**PROBLEM STATEMENT**
Reproduce the items below, swapping every "given word" for "listed word" and changing nothing else.

[Stored items]

***

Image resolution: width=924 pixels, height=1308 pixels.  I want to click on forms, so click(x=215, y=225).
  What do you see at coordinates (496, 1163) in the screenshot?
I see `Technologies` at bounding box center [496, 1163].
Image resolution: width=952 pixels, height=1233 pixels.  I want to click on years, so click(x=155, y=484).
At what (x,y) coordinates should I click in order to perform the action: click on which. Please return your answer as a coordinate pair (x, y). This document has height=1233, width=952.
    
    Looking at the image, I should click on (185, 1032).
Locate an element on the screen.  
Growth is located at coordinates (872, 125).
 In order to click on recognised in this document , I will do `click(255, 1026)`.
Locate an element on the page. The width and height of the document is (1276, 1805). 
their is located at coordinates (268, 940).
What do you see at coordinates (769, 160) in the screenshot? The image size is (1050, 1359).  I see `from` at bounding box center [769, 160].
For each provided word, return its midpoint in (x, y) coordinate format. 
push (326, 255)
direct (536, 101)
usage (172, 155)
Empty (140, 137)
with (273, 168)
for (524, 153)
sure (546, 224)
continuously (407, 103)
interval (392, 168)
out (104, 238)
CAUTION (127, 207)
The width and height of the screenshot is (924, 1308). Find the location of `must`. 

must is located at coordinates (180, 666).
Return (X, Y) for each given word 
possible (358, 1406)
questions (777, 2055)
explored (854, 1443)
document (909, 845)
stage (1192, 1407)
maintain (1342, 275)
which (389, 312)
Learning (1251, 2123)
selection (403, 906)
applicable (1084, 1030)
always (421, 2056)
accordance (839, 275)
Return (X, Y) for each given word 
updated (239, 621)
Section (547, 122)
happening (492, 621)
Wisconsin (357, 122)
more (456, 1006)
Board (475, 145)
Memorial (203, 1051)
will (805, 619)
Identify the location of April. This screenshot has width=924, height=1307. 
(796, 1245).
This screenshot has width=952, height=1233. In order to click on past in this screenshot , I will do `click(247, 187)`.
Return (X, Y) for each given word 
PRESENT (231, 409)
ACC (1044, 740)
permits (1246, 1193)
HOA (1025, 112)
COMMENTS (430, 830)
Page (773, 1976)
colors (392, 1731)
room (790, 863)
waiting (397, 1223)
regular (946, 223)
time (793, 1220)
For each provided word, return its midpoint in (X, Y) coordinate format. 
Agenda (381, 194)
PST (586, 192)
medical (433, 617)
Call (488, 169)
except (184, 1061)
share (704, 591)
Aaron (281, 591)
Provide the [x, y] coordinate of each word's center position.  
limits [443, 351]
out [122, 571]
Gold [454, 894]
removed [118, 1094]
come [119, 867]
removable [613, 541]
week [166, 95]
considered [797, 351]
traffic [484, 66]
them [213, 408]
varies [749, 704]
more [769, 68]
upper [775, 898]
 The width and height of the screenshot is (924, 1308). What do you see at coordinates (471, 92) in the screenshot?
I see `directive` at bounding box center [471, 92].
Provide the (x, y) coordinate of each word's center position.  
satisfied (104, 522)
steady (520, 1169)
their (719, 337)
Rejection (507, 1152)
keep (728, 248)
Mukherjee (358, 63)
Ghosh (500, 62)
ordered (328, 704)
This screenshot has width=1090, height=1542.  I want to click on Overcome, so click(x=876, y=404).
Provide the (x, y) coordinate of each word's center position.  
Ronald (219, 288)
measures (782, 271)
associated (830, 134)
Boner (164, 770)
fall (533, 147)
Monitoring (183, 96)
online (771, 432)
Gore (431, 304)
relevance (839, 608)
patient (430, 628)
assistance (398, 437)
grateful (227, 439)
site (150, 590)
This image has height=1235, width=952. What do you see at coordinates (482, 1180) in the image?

***

**RESULT OF THE TASK**
Image resolution: width=924 pixels, height=1308 pixels.  I want to click on forms, so click(x=215, y=225).
  What do you see at coordinates (496, 1163) in the screenshot?
I see `Technologies` at bounding box center [496, 1163].
Image resolution: width=952 pixels, height=1233 pixels.  I want to click on years, so click(x=155, y=484).
At what (x,y) coordinates should I click in order to perform the action: click on which. Please return your answer as a coordinate pair (x, y). This document has height=1233, width=952.
    
    Looking at the image, I should click on (185, 1032).
Locate an element on the screen.  
Growth is located at coordinates (872, 125).
 In order to click on recognised in this document , I will do `click(255, 1026)`.
Locate an element on the page. The width and height of the document is (1276, 1805). 
their is located at coordinates (268, 940).
What do you see at coordinates (769, 160) in the screenshot? The image size is (1050, 1359).  I see `from` at bounding box center [769, 160].
For each provided word, return its midpoint in (x, y) coordinate format. 
push (326, 255)
direct (536, 101)
usage (172, 155)
Empty (140, 137)
with (273, 168)
for (524, 153)
sure (546, 224)
continuously (407, 103)
interval (392, 168)
out (104, 238)
CAUTION (127, 207)
The width and height of the screenshot is (924, 1308). Find the location of `must`. 

must is located at coordinates (180, 666).
Return (X, Y) for each listed word 
possible (358, 1406)
questions (777, 2055)
explored (854, 1443)
document (909, 845)
stage (1192, 1407)
maintain (1342, 275)
which (389, 312)
Learning (1251, 2123)
selection (403, 906)
applicable (1084, 1030)
always (421, 2056)
accordance (839, 275)
Return (X, Y) for each listed word 
updated (239, 621)
Section (547, 122)
happening (492, 621)
Wisconsin (357, 122)
more (456, 1006)
Board (475, 145)
Memorial (203, 1051)
will (805, 619)
Identify the location of April. This screenshot has width=924, height=1307. 
(796, 1245).
This screenshot has width=952, height=1233. In order to click on past in this screenshot , I will do `click(247, 187)`.
Return (X, Y) for each listed word 
PRESENT (231, 409)
ACC (1044, 740)
permits (1246, 1193)
HOA (1025, 112)
COMMENTS (430, 830)
Page (773, 1976)
colors (392, 1731)
room (790, 863)
waiting (397, 1223)
regular (946, 223)
time (793, 1220)
For each provided word, return its midpoint in (X, Y) coordinate format. 
Agenda (381, 194)
PST (586, 192)
medical (433, 617)
Call (488, 169)
except (184, 1061)
share (704, 591)
Aaron (281, 591)
Provide the [x, y] coordinate of each word's center position.  
limits [443, 351]
out [122, 571]
Gold [454, 894]
removed [118, 1094]
come [119, 867]
removable [613, 541]
week [166, 95]
considered [797, 351]
traffic [484, 66]
them [213, 408]
varies [749, 704]
more [769, 68]
upper [775, 898]
 The width and height of the screenshot is (924, 1308). What do you see at coordinates (471, 92) in the screenshot?
I see `directive` at bounding box center [471, 92].
Provide the (x, y) coordinate of each word's center position.  
satisfied (104, 522)
steady (520, 1169)
their (719, 337)
Rejection (507, 1152)
keep (728, 248)
Mukherjee (358, 63)
Ghosh (500, 62)
ordered (328, 704)
This screenshot has width=1090, height=1542.  I want to click on Overcome, so click(x=876, y=404).
Provide the (x, y) coordinate of each word's center position.  
Ronald (219, 288)
measures (782, 271)
associated (830, 134)
Boner (164, 770)
fall (533, 147)
Monitoring (183, 96)
online (771, 432)
Gore (431, 304)
relevance (839, 608)
patient (430, 628)
assistance (398, 437)
grateful (227, 439)
site (150, 590)
This image has height=1235, width=952. What do you see at coordinates (482, 1180) in the image?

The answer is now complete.